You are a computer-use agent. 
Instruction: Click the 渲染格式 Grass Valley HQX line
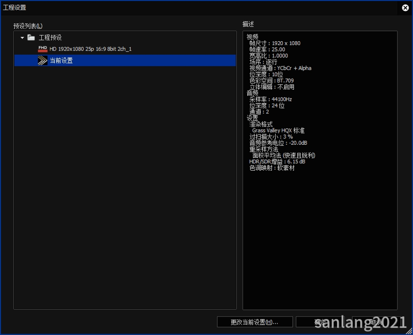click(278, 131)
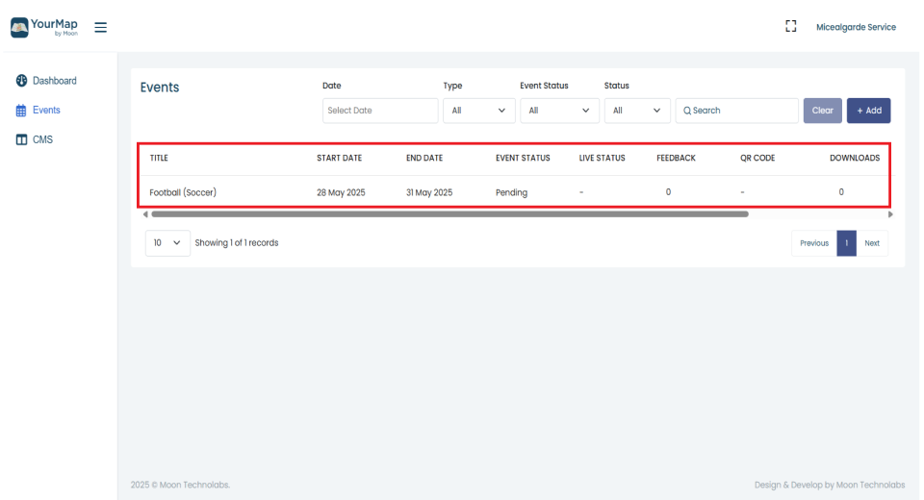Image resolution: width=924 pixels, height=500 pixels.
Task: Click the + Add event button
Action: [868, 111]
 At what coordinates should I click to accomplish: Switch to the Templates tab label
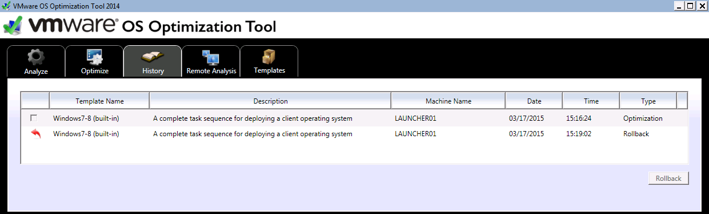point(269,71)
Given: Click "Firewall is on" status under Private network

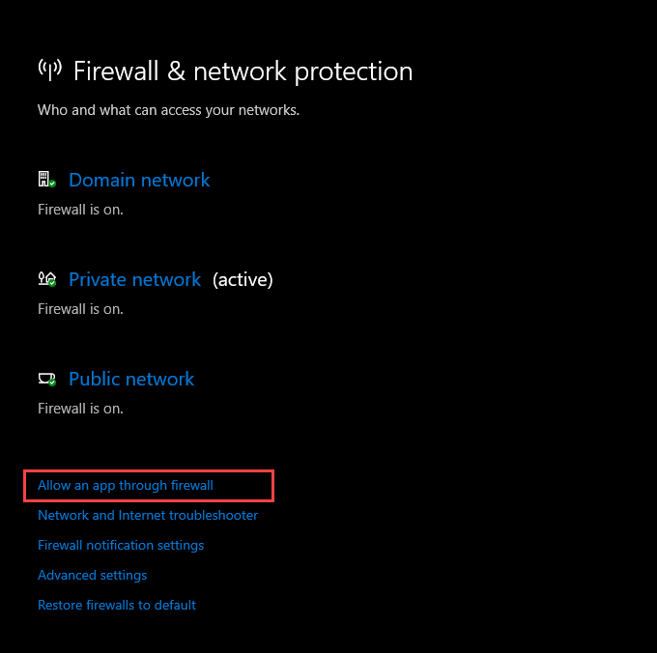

_ _ _ _

**EXERCISE AIM:**
Word for word, set down every record, keeping the images out.

**YOUR RESPONSE:**
You are a computer-use agent. 
Instruction: Click the 渲染格式 Grass Valley HQX line
click(278, 131)
Image resolution: width=924 pixels, height=500 pixels.
Task: Click the + Add event button
Action: [868, 111]
 At what coordinates should I click to accomplish: Switch to the Templates tab label
point(269,71)
Given: Click "Firewall is on" status under Private network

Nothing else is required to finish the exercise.